One of his favourite holdings. They have been squeezing more and more dollars out of our pocketbooks. They have alternative entertainment venues. They are getting wallet share. It is a safe holding. This is a great name to own. 3.1% dividend.

TOP PICK

He recommends this because there is no interest rate sensitivity. High quality business. It has underperformed for the last 6 months, and thinks people are going to start looking back at quality. The stock just broke out over $52 which he thinks is very positive. They also have a very good slate of movies coming out this year, and have been able to diversify away from just movies. Dividend yield of 3.11%. (Analysts’ price target is $54.82.)

PAST TOP PICK

(A Top Pick Feb 9/16. Up 8.6%.) They are doing very well on their theatre side. They have no controls on the movie slate, but have made a lot of good effort on diversifying the revenue stream. We are seeing that with the opening of the rec rooms. The media side, which is about 20% of their revenue, is increasing with all the digital signage. They got the A&W across North America.
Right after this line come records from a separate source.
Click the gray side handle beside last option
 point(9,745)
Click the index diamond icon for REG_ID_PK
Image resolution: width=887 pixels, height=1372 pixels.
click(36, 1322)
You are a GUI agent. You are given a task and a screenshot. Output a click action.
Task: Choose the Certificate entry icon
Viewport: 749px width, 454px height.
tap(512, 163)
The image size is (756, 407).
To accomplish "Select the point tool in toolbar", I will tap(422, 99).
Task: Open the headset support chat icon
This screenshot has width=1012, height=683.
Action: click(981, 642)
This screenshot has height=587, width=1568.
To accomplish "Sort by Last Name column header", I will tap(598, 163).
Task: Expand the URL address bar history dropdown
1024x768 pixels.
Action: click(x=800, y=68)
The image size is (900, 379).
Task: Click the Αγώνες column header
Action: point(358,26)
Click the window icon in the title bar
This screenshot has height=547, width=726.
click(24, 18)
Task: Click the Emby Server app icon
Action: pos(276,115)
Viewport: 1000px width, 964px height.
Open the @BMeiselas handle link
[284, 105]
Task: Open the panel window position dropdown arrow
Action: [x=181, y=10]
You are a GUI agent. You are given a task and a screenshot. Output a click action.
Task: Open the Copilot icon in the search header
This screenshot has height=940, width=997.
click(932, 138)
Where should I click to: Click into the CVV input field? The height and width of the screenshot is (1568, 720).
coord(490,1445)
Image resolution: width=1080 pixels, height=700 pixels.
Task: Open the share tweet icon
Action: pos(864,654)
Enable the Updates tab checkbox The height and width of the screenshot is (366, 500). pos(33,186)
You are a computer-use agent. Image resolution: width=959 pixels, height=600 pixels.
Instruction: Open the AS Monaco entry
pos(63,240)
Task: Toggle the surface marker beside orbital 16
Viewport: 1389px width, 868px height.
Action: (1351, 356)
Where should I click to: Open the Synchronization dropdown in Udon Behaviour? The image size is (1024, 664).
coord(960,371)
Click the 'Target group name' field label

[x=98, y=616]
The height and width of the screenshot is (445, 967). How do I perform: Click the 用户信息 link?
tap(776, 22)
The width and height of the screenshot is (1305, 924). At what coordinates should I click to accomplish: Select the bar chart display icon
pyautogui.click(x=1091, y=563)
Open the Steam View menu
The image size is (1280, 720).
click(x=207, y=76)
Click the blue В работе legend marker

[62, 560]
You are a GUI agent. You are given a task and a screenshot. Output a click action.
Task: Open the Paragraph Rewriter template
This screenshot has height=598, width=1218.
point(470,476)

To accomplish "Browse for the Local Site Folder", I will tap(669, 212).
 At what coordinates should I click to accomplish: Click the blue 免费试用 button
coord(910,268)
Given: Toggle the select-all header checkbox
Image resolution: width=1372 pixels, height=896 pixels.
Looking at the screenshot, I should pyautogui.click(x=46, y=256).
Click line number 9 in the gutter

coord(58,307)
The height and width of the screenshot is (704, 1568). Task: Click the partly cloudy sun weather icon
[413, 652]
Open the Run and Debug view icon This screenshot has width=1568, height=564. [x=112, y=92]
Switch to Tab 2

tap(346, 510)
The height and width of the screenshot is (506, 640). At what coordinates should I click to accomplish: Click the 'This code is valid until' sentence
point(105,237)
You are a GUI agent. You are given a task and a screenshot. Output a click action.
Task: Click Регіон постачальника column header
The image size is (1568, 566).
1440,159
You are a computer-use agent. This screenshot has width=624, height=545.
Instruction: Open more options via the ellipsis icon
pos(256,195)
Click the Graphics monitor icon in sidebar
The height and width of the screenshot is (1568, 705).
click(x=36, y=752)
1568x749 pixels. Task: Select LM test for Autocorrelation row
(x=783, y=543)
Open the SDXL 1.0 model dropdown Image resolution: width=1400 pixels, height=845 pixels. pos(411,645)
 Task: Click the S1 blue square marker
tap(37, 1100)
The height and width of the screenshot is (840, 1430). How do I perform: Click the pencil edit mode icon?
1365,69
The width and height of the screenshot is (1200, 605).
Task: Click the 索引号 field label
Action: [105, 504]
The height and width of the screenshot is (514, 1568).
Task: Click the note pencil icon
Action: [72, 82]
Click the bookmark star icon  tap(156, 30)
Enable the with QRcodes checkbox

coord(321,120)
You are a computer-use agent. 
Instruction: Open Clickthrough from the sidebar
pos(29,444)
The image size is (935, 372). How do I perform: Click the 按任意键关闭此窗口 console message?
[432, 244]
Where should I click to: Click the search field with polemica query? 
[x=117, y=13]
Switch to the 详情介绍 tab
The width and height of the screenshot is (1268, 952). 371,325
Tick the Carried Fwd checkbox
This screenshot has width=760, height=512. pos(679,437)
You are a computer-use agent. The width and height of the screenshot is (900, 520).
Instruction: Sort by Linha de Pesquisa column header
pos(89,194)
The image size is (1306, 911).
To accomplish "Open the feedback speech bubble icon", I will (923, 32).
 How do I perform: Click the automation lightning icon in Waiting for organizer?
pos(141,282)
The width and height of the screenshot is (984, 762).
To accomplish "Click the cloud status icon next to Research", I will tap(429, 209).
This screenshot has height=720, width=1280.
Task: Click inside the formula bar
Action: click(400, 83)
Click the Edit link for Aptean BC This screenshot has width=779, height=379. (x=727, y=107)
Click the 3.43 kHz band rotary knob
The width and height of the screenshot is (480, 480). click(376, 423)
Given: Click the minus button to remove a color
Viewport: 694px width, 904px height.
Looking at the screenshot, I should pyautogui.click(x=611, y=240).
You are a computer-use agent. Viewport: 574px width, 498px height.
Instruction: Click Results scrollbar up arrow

Yield of 3%.

COMMENT

He loves the company, because management is absolutely brilliant. To a certain extent, they are dependent on what Hollywood produces for them. However, it has multiple revenue streams such as its box office, concessions, advertising, and now they have the rec rooms. It looks expensive on a P/E ratio, but it always has. Has a relatively good dividend payout. You have a management with a tremendous track record and an unbelievably deep moat protecting the company from competition in Canada.

BUY

Had owned this for many years, but unfortunately sold too early. Not a cheap stock, trading at about 25X earnings, but have done a very good job. They have a very strong market share in Canada. Also, they’ve done a very good job of bringing in other parts of the movie industry such as the Metropolitan Opera, hockey games, etc. They’ve diversified their viewership. There has been a very good flow of blockbuster movies. Has also done a very good job on the concessions side.